I have always been neurodivergant and have struggled my whole life because of it through  aspects, socially, financially, through my career, educationally and so on. I started the process trying to get an assessment as the symptoms felt like reading a book about myself, several years later I'm no further ahead. 

2 years in I almost got my initial assessment with the psychiatrist only to get to 4 days before the appointment. I got a call from the surgery telling me the psychiatrist had left, and that was that. There was nobody to see me until they found a replacement. This was gut wrenching. 

This happened a second time, where after a replacement was found my appointment was pushed back and back by people who didn't want to assess me as they weren't confident to do so. No effort was made to outsource this. I would have gladly travelled anywhere in the UK to have been assessed. 

Last year, I was assessed through the NHS on a trial program to assess adults with autism. I was told that by doing this, it would lead onto a further pathway to an ADHD diagnoses. I was desperate even though I had no interest in this, I participated anyway with interviews and appointments totalling some >5 hours with detailed tests. These tests were independently reviewed by one of the top psychiatrists specialising in women's presentation of autism. 

I was diagnosed as autistic. I didn't expect this outcome and it was honestly quite traumatic to reminisce your whole lived experience through a new disabled lens. Every struggle you ever had could have been different if even just one adult in your past realised something was amiss. It's devastating. 

However, after I gained this diagnosis, I went back to my GP to enquire about the next step and initial query, the ADHD assessment as I'd been promised. My GP referred me to psychiatry and I waited. And waited. This promise had been a fabrication of a service that does not exist in my area. 

I finally got to a really desperate mental point (nearly suicidal, though I've been almost suicidal a past 4 times waiting on this assessment and struggled through) and went back to the GP again. They referred me as an urgent case to the local psychiatry but worded the email in such a way to completely dismiss my symptoms and only focus on my depression. Of course I'm feeling depressed! I can't get the help I need!

I failed to receive a letter at all from the mental health department. Instead I heard 2nd hand from my GP surgery. They had to print out the email, in which the psychiatrist rejected my urgent referral. 

In the letter my previous diagnosis was dismissed entirely, stating that the grounds for it were thin. When I had my assessment I had been masking for 30 years of my life. The more time I've had to reflect and learn, the more I realise I was masking throughout the assessment process unintentionally and my assessors still saw through that. I have so many stims, thought processes and habits that I had no idea were neurodivergant when I was being assessed. 

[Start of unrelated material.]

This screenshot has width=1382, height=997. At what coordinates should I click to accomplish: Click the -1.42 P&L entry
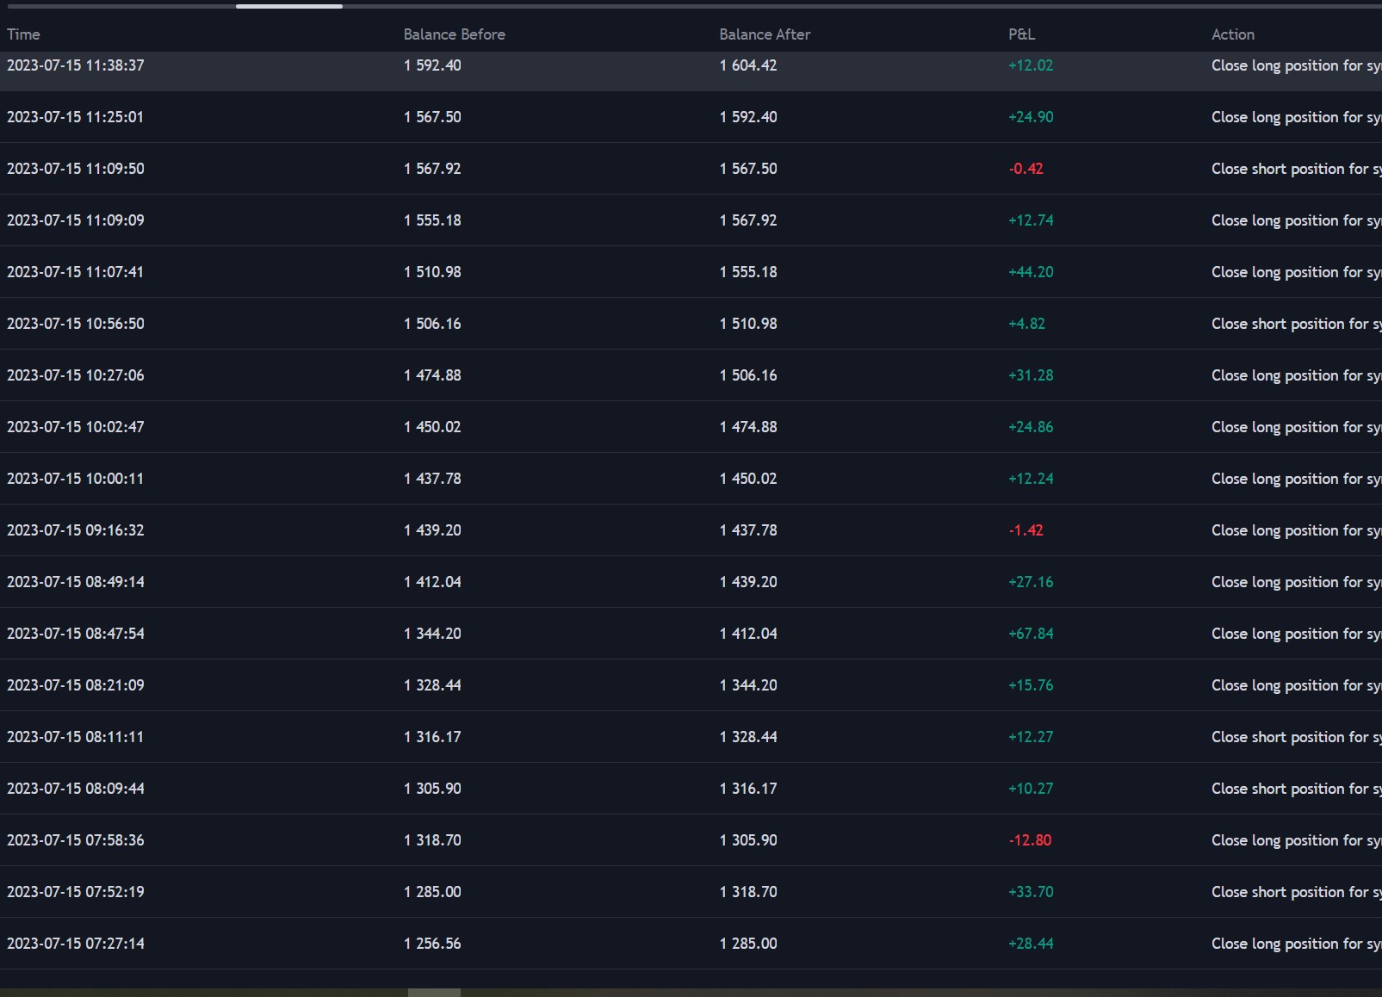click(x=1026, y=530)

I was advised to write an email personally to the psychiatrist to fight my case by another GP, which I did. I was also advised to send a copy to the surgery, which I didn't do.

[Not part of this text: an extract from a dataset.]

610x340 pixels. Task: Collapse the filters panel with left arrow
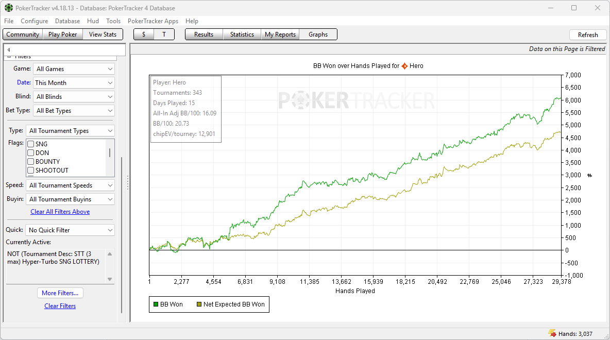(x=9, y=49)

I didn't because I was so unhappy with how the original GP wrote about me to the psychiatrist in the first place, I didn't want them to read my letter. It's a small community and I hate confrontation.

Again, I waited for a response. Almost a MONTH after I reviewed the printed letter from the surgery, I got my own hardcopy rejection letter in the post. To say this made me angry is an understatement. How it takes a month for a letter to arrive after it arrived at my GP surgery when I live a 10 minute drive away is beyond me.

My GP wrote back to the psychiatrist I believe, and to my knowledge we have had a response yet, more than 6 months later. 

I feel absolutely betrayed. I feel forgotten and like I'm just another CHI number in the NHS. 

For someone to wait 6 years and to get nowhere is beyond hurtful. To be ignored by doctors when you have been crying out for help for year after year is absolutely devastating. I have many friends who live in more lucrative postcodes and they only had to wait a matter of months to be seen. It's so unfair. I have voiced many times to my GPs that I would happily travel if I could just be referred further afield. 

I'm disabled on low income. I have had to resort to going privately to get my diagnosis. I can't afford it financially. But I can't afford NOT to do it either. A diagnosis will be no use to me if I can't stand to live anymore waiting eternally. I have lost jobs, I've lost projects. I've lost the better part of my 20's to my mental health. My physical health has been no better. 

People with undiagnosed ADHD are more prone to early death, addictions, debt, dangerous driving, poor mental health and many many more comorbitities. Not to mention my poor mental health directly impacts my physical health. I have Inflammatory Bowel Disease which is triggered by stress and another 4 chronic illnesses.

I feel that the NHS has failed me, and fails many of my friends who are also desperate for help in my area. It's not good enough. I'm tired. I'm poor and I need help. I hope this never happens to anybody else but until the local NHS makes significant changes and hires more psychiatrists, it will continue to happen. Women are just as likely to be autistic or have ADHD as men. The NHS needs to do better.